Biden accused Romney and Ryan of failing to protect the U.S. middle class, saying the Republicans were focused on lowering tax rates for the highest earners and were out to weaken Medicare.

“They’re holding hostage the middle class tax cut to the super wealthy,” Biden said. “This is unconscionable.”

Ryan countered that there aren’t enough high earners to cover all the spending planned by the administration. “Watch out middle class: The tax bill is coming to you,” Ryan said.

He said talk by Democrats about how Ryan and Romney would move the country to a voucher system for Medicare is designed to “scare people,” and that Obama and his allies “haven’t put a credible solution on the table.”
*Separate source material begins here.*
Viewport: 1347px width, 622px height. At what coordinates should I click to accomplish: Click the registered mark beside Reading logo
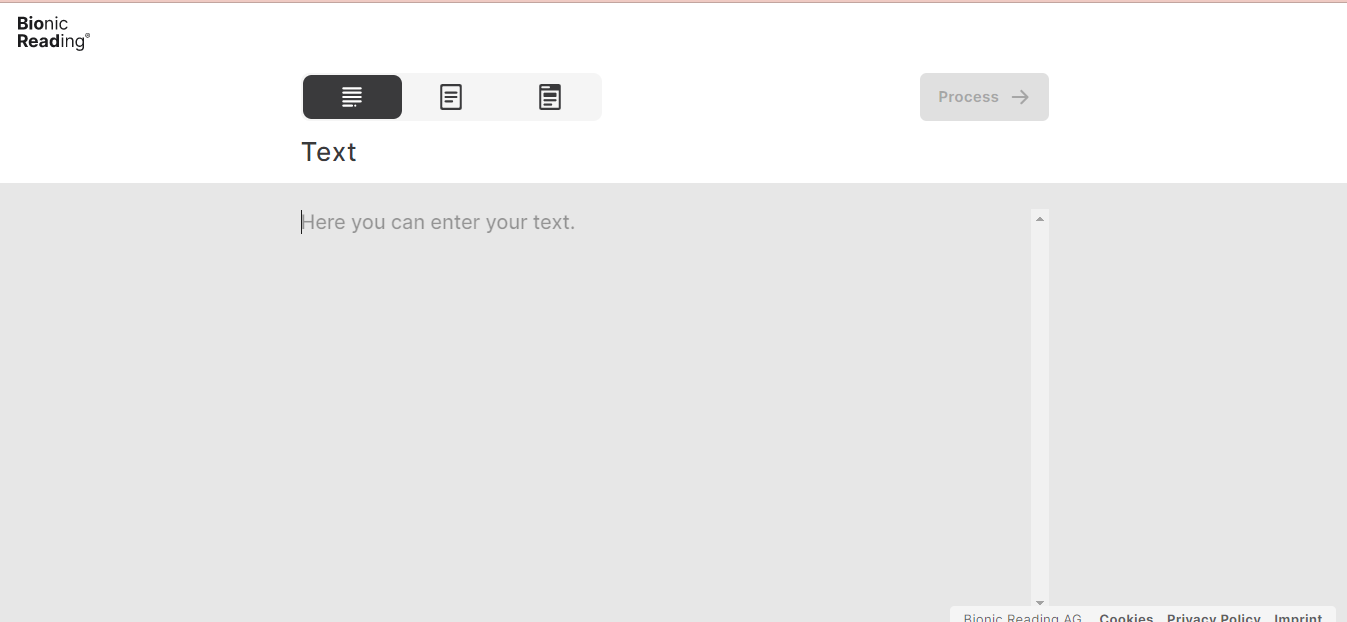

Later, he said that Obama specializes in talking, rather than taking action. “That’s what we get in this administration -- speeches -- but we’re not getting leadership.”

House Budget

Ryan’s budget for this fiscal year, passed by the U.S. House 228-191 in March, called for changes in Medicare and cut food stamps, Pell grants for college students and other programs for the poor. It included $5.3 trillion in spending cuts over 10 years, increases in defense spending and lower tax rates for higher earners.

Biden used the debate to bring up Romney’s remark at a private fundraiser that 47 percent of the country is dependent on government benefits.

Ryan said Romney hadn’t intended to make the statement, alluding to Biden’s own penchant for verbal gaffes.

“I think the vice president very well knows that sometimes the words don’t come out of your mouth the right way,” Ryan said to laughter from the audience.

Interrupting, Biden replied: “But I always say what I mean -- and so does Romney.”

Biden returned to the 47 percent in his closing statement, saying Romney is “talking about the people that have built this country,” he said. “All they’re looking for is an even shot.”

“The president and I are not going to rest until that playing field is leveled,” Biden said.

Ryan used his closing statement to paint Romney, a former private equity executive, as a job creator.

“The choice is clear: a stagnant economy that promotes more government dependency or a dynamic, growing economy that promotes opportunity and jobs,” Ryan said. “Mitt Romney and I will not duck the tough issues, and we will not blame others for the next four years.”